Nevşehir'in Gönül Adamları

Son güncelleme: 11.02.2009 16:10
  • Nevşehir'in Gönül Adamlari..

    -Ürgüplü Mustafa Hayri Efendi

    -Refik Başaran

    -Hacı Bektaşı Veli


    Bu gibi ünlü kişilikleri bu konu altinda toplayalim ve tanitalim.
#23.08.2007 19:22 0 0 0
  • Trablusgarp vilayeti Evkaf Müdürü Abdullah Avni Efendi'nin mahdumu Hayri Efendi, 1867 yılında Ürgüp'te doğdu. İlmiye sınıfına mensup bir aileden gelen Hayri Efendi birçok alanda muhtelif kişilerden dersler almıştır. İlk öğrenimini amcasından alan Hayri Efendi Mahmut Efendi'den Hat, Halim Efendi'den Arapça dersleri aldıktan sonra 1883 yılında ağabeyi ile birlikte ilmin merkezi İstanbul'a gitti. İki yıl süren bu İstanbul seyahatinde Hayri Efendi, Fatih Başkurşunlu Medresesine kaydoldu. Hayri Efendi medrese derslerinin yanında medresenin dışında da farklı kişilerden muhtelif dersler aldı.

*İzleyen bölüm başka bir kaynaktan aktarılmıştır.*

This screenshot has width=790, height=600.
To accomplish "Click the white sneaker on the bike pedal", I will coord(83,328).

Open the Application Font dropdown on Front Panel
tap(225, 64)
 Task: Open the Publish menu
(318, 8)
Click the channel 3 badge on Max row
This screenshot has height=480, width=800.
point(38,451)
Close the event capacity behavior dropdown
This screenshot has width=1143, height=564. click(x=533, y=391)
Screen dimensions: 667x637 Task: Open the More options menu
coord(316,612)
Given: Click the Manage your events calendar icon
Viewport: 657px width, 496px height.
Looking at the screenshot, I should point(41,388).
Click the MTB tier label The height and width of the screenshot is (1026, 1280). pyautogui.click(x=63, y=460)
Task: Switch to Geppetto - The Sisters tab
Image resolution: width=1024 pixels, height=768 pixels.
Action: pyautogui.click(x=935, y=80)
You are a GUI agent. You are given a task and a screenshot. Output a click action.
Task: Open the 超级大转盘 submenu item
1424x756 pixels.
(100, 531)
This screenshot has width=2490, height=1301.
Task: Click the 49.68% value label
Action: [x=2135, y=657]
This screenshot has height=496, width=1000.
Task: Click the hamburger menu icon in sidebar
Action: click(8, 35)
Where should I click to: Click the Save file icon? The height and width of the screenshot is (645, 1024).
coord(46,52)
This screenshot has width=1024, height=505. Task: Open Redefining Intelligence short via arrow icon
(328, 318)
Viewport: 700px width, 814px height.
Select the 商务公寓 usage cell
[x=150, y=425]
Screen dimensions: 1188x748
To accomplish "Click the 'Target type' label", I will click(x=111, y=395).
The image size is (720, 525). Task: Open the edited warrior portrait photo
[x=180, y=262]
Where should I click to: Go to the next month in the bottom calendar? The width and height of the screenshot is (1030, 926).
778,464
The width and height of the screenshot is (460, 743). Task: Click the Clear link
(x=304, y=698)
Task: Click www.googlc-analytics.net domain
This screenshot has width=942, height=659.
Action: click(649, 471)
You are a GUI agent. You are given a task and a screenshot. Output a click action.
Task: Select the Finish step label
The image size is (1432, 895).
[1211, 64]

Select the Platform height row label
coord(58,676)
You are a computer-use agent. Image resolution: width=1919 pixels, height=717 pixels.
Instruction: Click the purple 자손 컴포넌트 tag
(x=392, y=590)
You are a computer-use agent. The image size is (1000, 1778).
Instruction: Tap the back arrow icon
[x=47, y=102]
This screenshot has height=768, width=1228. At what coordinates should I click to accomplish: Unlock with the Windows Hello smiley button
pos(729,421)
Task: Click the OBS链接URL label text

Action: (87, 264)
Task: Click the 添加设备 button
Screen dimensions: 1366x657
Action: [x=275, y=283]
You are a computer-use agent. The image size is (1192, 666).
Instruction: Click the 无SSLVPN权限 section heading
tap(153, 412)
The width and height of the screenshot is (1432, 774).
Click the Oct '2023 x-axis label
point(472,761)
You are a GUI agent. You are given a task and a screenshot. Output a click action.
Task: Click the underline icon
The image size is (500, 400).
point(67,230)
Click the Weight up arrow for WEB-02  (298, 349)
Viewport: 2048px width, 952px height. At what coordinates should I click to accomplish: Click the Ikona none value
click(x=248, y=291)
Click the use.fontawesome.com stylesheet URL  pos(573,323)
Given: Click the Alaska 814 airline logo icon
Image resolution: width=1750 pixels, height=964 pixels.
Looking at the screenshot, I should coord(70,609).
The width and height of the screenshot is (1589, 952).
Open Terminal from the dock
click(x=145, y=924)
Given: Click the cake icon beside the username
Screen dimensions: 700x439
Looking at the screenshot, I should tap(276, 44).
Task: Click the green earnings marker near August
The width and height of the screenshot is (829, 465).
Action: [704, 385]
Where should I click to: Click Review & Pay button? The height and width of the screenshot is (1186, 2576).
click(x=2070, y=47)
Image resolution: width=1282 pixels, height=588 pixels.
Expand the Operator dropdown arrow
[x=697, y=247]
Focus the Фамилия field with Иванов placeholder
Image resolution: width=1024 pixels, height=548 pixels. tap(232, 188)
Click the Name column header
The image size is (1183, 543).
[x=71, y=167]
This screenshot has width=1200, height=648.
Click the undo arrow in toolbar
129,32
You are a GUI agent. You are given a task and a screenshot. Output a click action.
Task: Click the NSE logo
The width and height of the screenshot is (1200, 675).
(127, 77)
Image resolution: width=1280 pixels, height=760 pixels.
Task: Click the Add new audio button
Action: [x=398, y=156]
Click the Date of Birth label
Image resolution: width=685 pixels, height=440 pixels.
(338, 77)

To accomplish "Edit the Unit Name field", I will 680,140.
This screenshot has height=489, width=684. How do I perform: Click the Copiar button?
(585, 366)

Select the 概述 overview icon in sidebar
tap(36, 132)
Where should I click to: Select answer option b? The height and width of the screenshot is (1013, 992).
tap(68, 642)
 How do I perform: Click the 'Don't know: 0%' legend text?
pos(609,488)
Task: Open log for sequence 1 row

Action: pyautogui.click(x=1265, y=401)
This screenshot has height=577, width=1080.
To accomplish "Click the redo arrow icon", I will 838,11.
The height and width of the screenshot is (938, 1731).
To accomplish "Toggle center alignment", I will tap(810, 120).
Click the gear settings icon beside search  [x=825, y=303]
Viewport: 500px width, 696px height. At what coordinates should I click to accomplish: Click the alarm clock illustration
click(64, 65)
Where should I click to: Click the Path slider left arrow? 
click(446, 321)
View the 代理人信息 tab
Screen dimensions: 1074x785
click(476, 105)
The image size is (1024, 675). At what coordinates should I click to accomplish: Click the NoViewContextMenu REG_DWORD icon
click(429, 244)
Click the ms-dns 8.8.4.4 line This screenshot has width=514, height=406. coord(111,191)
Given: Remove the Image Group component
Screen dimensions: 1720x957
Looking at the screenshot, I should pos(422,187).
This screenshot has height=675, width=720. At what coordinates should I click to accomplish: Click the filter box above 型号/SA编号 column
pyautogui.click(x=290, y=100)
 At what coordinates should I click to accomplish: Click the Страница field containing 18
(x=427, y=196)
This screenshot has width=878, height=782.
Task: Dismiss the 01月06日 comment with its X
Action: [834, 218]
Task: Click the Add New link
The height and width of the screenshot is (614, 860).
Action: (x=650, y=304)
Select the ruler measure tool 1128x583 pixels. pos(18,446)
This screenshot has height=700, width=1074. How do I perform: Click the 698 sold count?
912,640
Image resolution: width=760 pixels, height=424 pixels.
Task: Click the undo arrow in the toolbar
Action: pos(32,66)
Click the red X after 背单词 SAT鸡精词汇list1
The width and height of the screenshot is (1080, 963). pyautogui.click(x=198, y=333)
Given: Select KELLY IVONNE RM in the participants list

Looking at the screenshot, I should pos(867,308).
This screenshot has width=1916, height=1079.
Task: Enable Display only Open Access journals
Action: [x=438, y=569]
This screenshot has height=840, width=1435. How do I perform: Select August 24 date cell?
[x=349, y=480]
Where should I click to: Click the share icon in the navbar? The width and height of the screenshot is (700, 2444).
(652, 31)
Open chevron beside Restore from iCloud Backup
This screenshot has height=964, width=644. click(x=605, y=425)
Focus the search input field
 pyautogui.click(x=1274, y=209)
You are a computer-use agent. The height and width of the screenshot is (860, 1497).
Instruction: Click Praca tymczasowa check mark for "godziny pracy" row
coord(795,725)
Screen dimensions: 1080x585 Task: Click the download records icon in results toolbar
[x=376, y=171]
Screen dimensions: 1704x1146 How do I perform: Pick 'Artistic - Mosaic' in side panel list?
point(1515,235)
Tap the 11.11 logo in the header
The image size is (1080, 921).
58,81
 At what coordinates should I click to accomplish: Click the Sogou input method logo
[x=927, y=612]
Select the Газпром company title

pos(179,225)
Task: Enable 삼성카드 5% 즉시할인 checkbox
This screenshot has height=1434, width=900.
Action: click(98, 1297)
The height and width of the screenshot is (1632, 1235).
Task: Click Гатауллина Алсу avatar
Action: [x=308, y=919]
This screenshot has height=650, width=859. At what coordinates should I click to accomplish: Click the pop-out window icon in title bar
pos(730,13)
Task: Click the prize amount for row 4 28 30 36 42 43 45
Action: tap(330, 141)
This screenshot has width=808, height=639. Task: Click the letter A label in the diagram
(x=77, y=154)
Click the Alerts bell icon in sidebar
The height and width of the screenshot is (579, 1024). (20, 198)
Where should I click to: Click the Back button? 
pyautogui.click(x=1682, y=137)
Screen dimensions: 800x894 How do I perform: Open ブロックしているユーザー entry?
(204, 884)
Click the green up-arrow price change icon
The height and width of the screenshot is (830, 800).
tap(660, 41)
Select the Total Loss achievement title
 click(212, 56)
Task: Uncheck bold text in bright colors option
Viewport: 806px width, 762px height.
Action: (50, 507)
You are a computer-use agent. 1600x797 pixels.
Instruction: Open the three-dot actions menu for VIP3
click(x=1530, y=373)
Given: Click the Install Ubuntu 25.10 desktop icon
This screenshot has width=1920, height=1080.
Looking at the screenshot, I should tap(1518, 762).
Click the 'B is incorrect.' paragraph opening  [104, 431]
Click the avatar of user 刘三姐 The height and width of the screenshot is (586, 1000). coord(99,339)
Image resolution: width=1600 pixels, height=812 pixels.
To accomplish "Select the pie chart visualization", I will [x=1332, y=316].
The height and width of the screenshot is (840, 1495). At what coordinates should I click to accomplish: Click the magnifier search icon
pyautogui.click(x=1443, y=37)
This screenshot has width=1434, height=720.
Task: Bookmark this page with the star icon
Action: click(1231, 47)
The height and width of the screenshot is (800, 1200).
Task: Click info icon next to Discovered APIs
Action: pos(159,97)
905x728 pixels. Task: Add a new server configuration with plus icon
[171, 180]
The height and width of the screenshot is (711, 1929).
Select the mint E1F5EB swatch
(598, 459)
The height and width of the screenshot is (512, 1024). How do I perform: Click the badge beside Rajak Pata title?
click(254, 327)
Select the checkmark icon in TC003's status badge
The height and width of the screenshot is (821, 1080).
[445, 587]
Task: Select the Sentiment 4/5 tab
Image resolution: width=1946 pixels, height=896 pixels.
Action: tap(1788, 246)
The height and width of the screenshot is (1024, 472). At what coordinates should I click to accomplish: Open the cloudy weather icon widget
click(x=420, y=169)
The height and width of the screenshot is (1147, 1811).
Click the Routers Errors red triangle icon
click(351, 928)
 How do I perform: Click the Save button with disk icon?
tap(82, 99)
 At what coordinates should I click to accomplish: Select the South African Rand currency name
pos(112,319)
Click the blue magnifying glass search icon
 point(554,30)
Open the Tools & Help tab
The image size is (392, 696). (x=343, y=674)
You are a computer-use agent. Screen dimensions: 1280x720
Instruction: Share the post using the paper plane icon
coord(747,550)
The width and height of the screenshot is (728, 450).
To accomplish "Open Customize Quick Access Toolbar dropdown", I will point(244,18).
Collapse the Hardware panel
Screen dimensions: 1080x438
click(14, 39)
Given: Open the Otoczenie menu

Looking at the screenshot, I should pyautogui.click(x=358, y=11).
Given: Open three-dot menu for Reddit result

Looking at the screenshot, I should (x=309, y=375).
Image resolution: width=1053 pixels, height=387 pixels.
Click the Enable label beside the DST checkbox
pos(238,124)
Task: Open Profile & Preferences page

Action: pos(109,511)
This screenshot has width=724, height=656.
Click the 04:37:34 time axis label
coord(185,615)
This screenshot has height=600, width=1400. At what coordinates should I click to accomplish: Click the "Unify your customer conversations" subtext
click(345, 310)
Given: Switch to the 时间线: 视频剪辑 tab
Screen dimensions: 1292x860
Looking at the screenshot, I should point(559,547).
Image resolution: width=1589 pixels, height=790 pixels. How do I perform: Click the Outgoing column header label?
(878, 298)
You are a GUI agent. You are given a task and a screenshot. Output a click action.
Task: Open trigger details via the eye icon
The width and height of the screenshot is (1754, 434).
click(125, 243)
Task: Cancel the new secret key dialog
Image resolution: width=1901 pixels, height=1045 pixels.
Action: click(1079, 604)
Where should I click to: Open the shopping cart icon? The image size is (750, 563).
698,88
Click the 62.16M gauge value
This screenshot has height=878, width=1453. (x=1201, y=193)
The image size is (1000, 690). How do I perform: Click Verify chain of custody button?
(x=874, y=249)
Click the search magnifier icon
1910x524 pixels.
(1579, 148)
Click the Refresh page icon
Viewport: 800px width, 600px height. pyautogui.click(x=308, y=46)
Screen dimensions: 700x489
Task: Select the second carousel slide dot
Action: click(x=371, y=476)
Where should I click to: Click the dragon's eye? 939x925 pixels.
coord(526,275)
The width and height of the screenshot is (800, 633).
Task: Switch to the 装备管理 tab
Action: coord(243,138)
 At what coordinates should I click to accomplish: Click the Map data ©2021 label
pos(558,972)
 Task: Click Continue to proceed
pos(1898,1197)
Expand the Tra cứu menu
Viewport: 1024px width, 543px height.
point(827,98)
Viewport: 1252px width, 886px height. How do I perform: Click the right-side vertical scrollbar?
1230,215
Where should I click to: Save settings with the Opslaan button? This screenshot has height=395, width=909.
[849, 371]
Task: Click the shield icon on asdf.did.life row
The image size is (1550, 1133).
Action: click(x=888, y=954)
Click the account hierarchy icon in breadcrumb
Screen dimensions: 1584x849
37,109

    Bu iki yılın sonunda memleketi Ürgüp'e dönerek buradan Kayseri'ye geçti. Kayseri'de yerleştiği Yağmurlu Medresesinde; Kazım Efendi'nin sabah, Karakimseli Hacı Efendi'nin akşam derslerine devam etmiştir.

    Bilahare İstanbul'a giderek yeniden Başkurşunlu Medresesine kaydoldu ve burada 8 yıl eğitim gördü. Burayı bitirdikten sonra, kaydolduğu Mekteb-i Hukuku da bitirmiş ve ilk memuriyetine Bursa'da müderris olarak başlamıştır.

    YAPTIĞI VAZİFELERİ
    O dönemin yetişmiş insanları öyle görevlere getirilmiş ki saymakla bitmez. Hatta yaptıkları bazı işlerin, aldıkları vazifelerin günümüzde karşılığı dahi yoktur. Hayri Efendi de öyle birisi. İlk görevinden sonra Adliye'ye geçerek sırasıyla; Maraş, Trablus-Şam Bidayet Mahkemesi Müdde-i Umum Yardımcılığı ve Lazkiye Sancağında muhtelif görevlere getirilen Hayri Efendi, II. Meşrutiyet'e kadar Adliye Nezareti (Adalet Bakanlığı)nde çeşitli görevlerde bulundu.

    Suriye, Manastır, Selanik gibi dönemin büyük merkezlerinde vazife yapan Mustafa Hayri Efendi, içten içe merak duyduğu siyasî çalışmaları da takip etmekteydi.

    II. Abdülhamit döneminde, İstanbul, Suriye ve Selanik'te genç zabit ve mekteplilerin kurdukları siyasi teşekküllere ilgi duyan Hayri Efendi, bazılarında fiilî görev almış, Selanik'te ceza reisi iken İttihat Terakki Cemiyeti bünyesinde önemli hizmetlerde bulunmuştur. II. Meşrutiyet döneminde İttihat Terakki Fırkası'ndan Niğde mebusluğuna adaylığını koyarak, Meclis-i Mebusana girmiştir.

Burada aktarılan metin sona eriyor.